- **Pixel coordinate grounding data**
◇ ◇ ◇ ◇ ◇ ◇ ◇

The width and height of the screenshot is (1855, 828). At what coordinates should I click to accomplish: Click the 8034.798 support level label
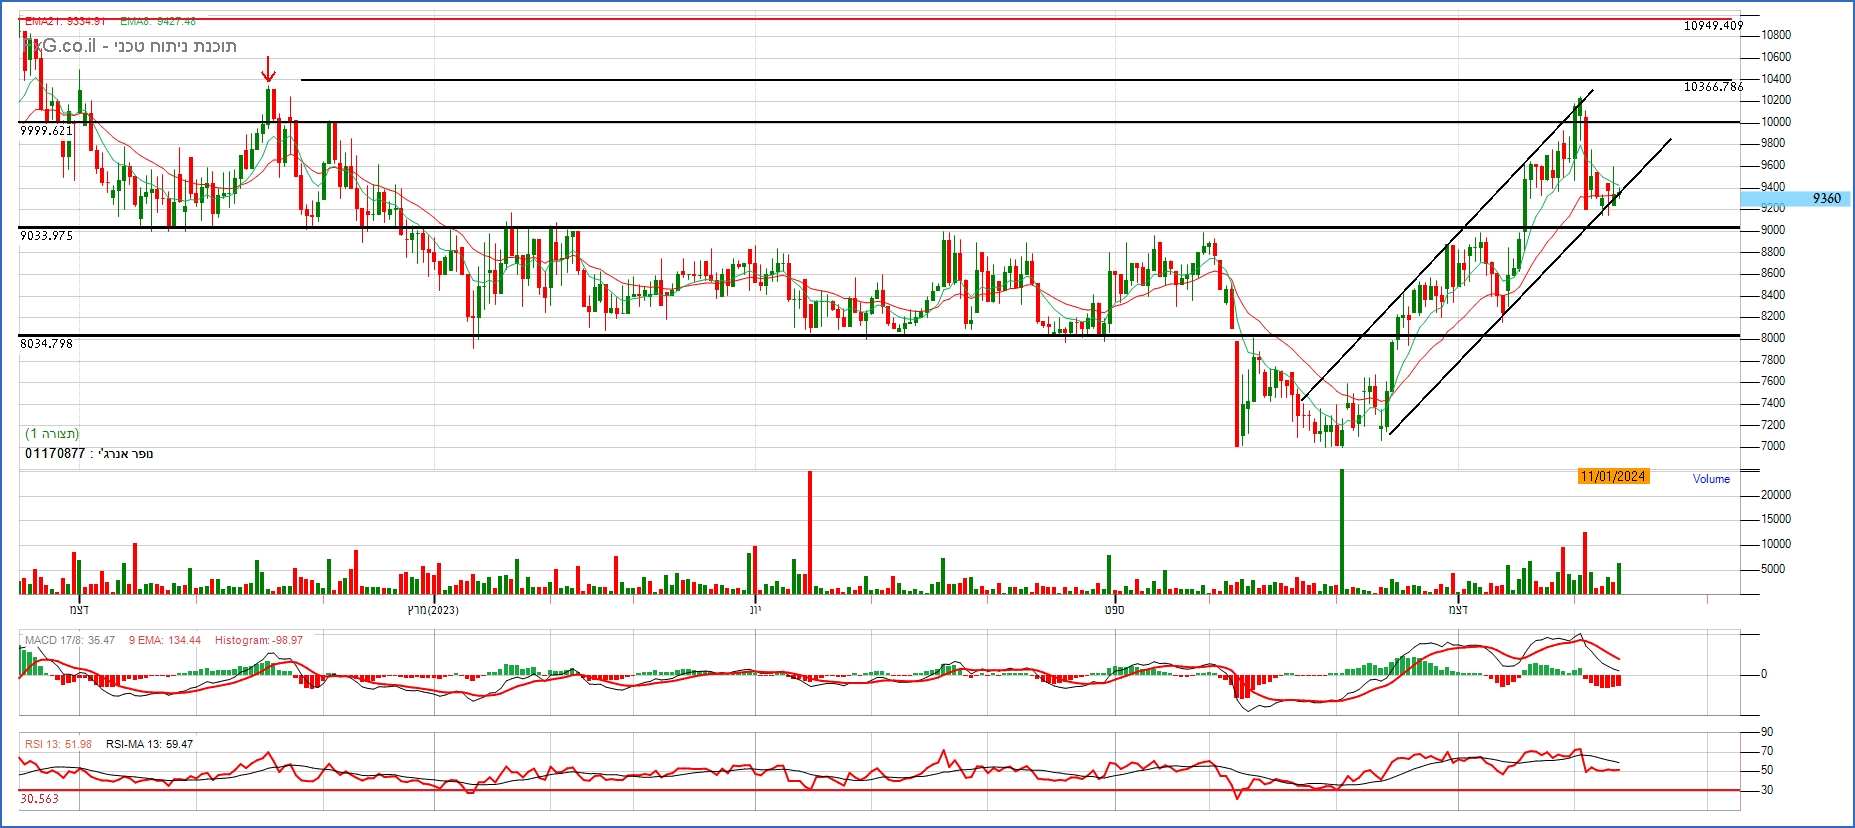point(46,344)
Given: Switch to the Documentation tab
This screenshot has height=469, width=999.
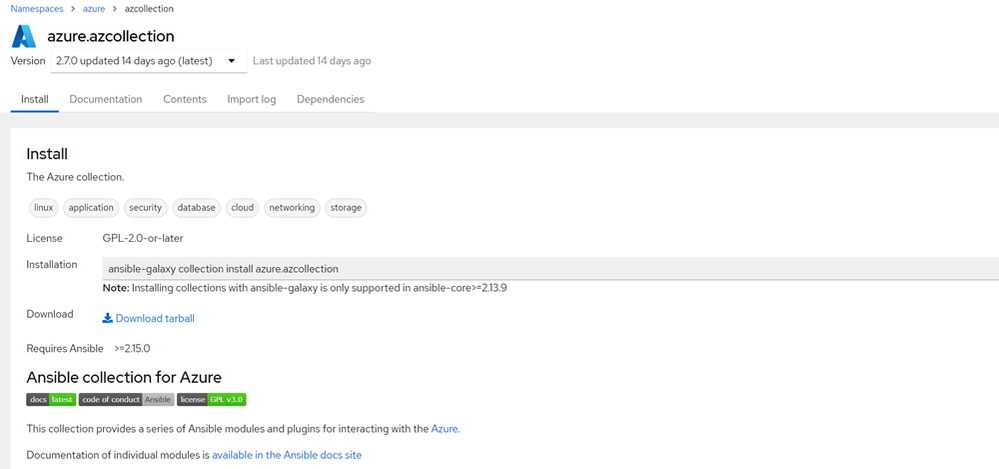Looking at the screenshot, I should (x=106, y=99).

◇ ◇ ◇ ◇ ◇ ◇ ◇

- **Task**
The lines wanted are those from the one with "Given: Switch to the Documentation tab" to the end of the entries above, repeated exactly, both ends included. Leave out the pictures.

- **Answer area**
Given: Switch to the Documentation tab
This screenshot has height=469, width=999.
Looking at the screenshot, I should (x=106, y=99).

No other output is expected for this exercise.